THE TASK:
The entries below contain pictures, which are to be left out; write out exactly, and only, the lines from the line with "797x820 pixels." up to and including the line with "You are a computer-use".
** Opening EXERCISE DATA block **
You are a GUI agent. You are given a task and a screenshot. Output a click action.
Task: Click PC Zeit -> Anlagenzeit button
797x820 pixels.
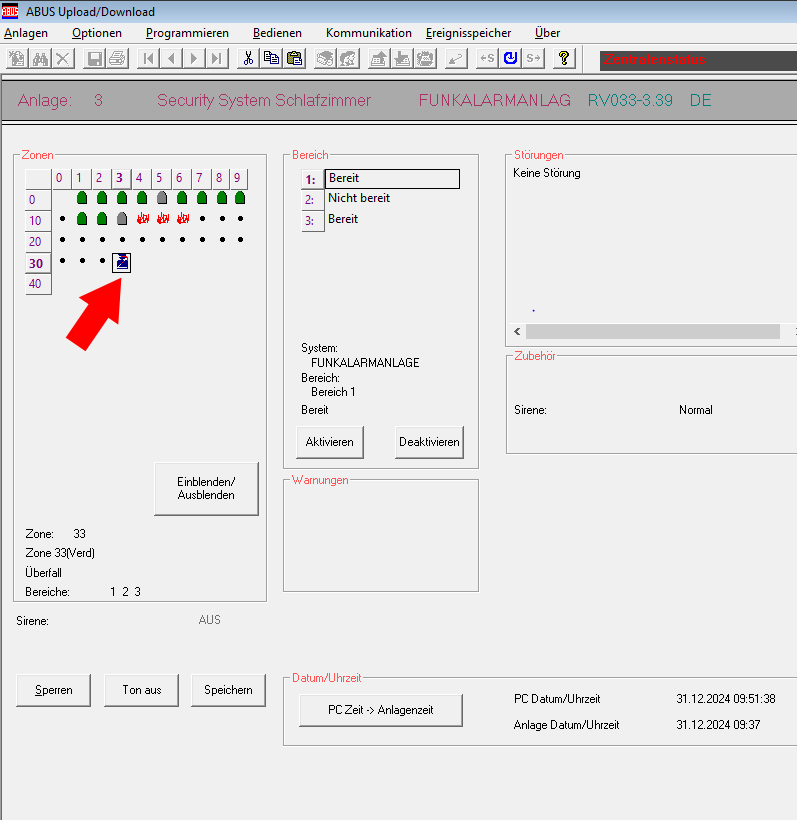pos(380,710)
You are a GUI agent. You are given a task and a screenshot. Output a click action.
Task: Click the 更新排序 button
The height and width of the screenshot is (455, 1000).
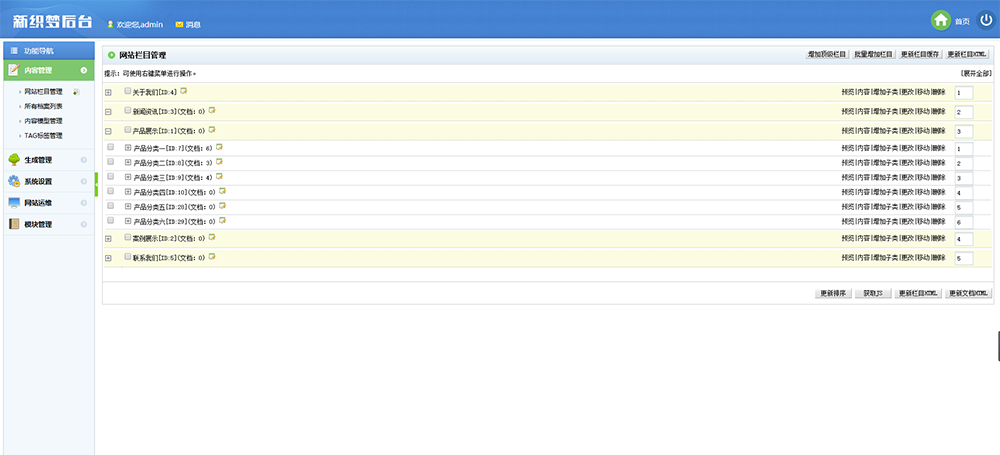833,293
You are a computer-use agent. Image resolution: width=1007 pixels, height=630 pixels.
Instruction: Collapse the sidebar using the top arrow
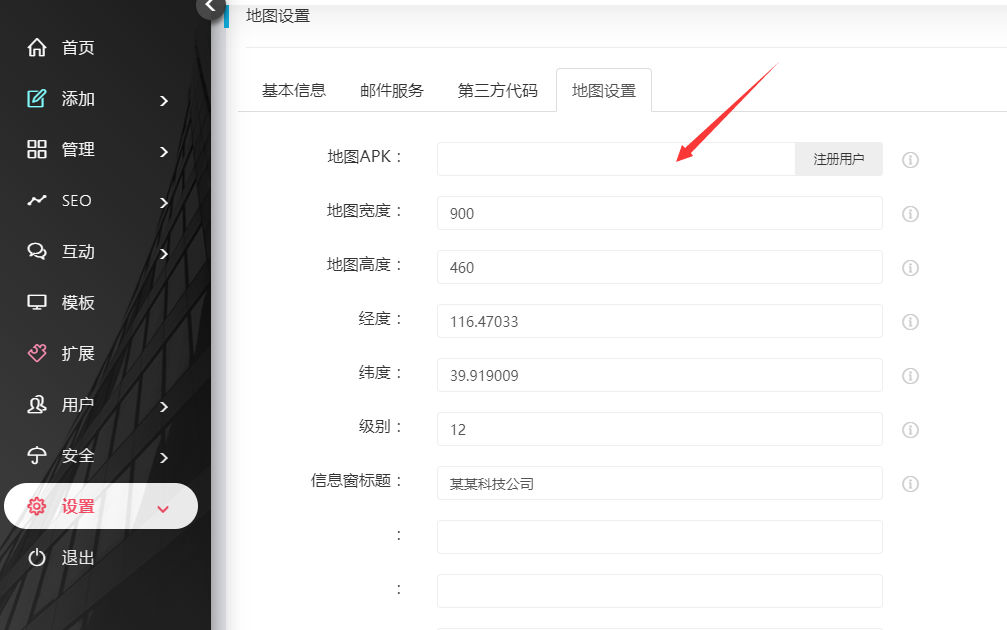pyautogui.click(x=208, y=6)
** Closing EXERCISE DATA block **
** Opening EXERCISE DATA block **
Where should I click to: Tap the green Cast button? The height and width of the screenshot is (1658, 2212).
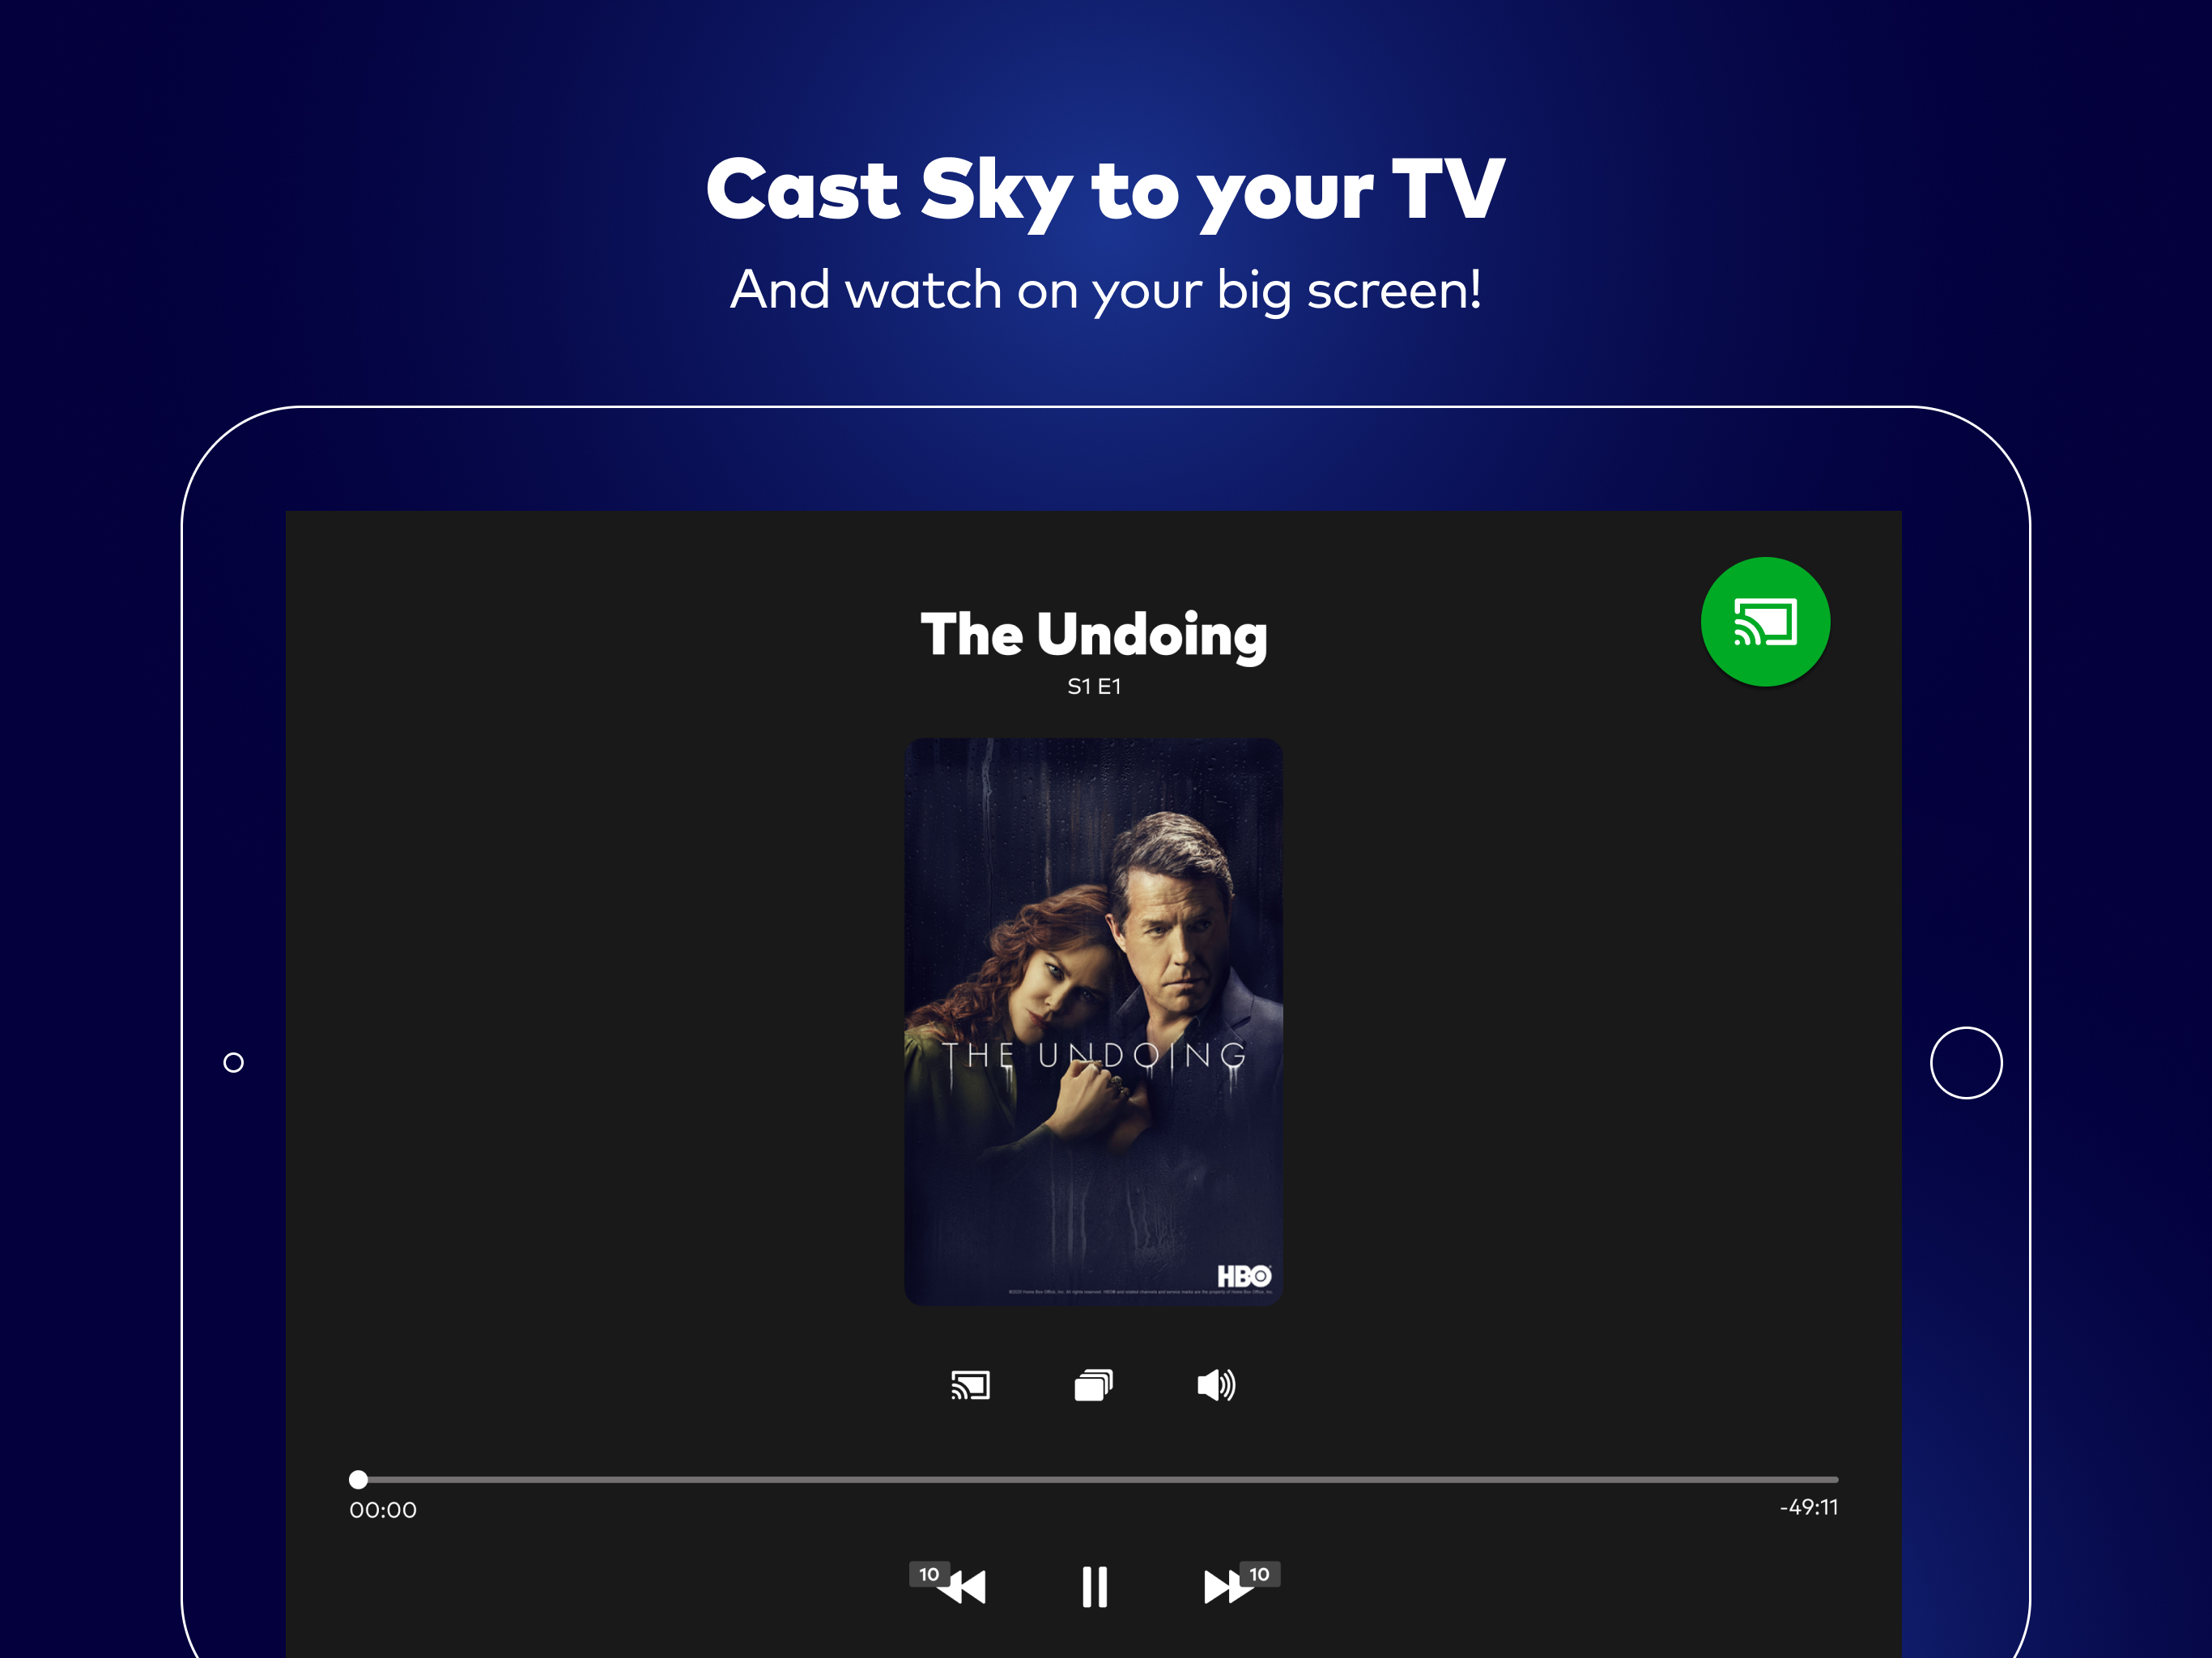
** Closing EXERCISE DATA block **
** Opening EXERCISE DATA block **
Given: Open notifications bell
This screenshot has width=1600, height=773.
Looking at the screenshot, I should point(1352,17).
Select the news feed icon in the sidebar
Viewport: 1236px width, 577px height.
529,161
** Closing EXERCISE DATA block **
ANSWER BOX:
797x820 pixels.
pos(380,710)
You are a GUI agent. You are given a task and a screenshot. Output a click action.
Task: Click the 更新排序 button
The height and width of the screenshot is (455, 1000).
833,293
You are a computer-use agent. Image resolution: width=1007 pixels, height=630 pixels.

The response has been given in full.